- _WRITTEN EXERCISE 1_
Answer these questions using only the reading text below. Put each answer on its own line, marked (a), (b) and (c) to match.
(a) Where does the finite lifeform live when the snail has an infinite body?
(b) Going back in time, how much did the animal in "Gabriel's shortened horn" grow each year compared with the year before?
(c) What does the imagined mirror or portal do to an animal's physical scale?
- _WRITTEN EXERCISE 2_
Summarize the reading text below in two sentences.

- _READING TEXT_
Snails live in the outer chambers
A snail neatly resolves the issue of moving an infinite animal; though infinitely long in the spiral, the finite size and mass of the animal permits it to still move, to still procreate, etc. You have a choice whether to have parts of the animal still living all the way down the spiral, or whether to have an infinite body containing a finite lifeform living in the outer chambers.
Gabriel's shortened horn
We can make Gabriel's horn shorter too. Instead of the animal growing linearly along the x axis, we make it grow exponentially along the x axis. So regressing backward in time, every year it grew half as much as the previous year. This is the frog jumping half as much each time (albeit backwards) and has finite size.
Meet the family
One issue with an infinitely old animal is reproduction. If I am infinitely old, then I wasn't born, so I cannot have parents in that sense. Nor can I have children that are born and are also infinitely old. However, if I was a division from another infinite animal, then I too could divide to yield offspring.
This would mean that as long as we match our infinitely-divisible matter with some mirroring phenomenon by which any animal could divide or replicate (down to all its infinite detail), then we have a way for a whole family of infinite snails to exist independently from each other yet still related. I can imagine some mirror or portal thing which duplicates an animal while halving its physical scale; the total finite amount of mass & volume is conserved, just the snail comes out half the size (as it is fractally self-similar).

- _DATA SHOWN_
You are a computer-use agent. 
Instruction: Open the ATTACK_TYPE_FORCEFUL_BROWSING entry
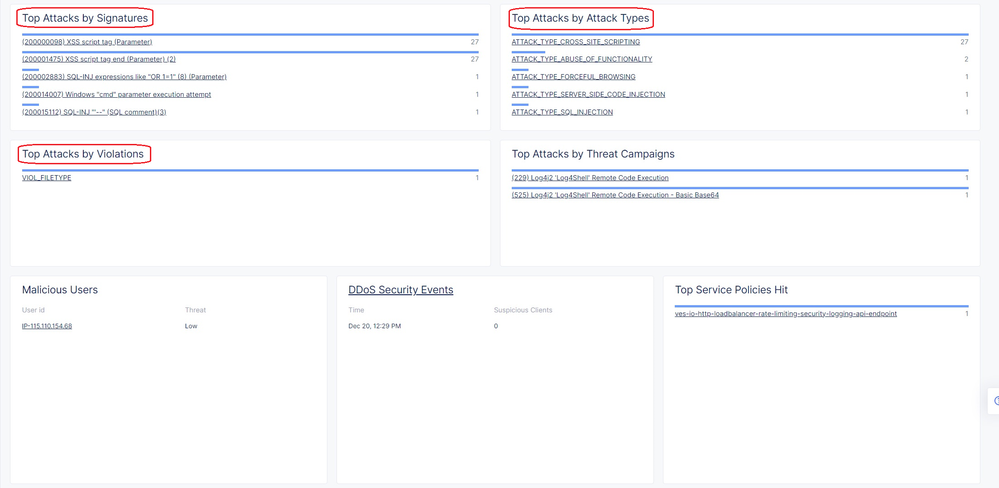coord(573,77)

- _WORKED ANSWER 1_
(a) In the outer chambers.
(b) Half as much as the previous year.
(c) It halves it.

- _WORKED ANSWER 2_
A snail can be infinitely long in its spiral but still move and procreate, because its size and mass are finite. An infinitely old animal can't be born or have children that are born, but if it came from a division of another infinite animal, it could divide too, perhaps through a mirror or portal that copies a snail at half its physical scale.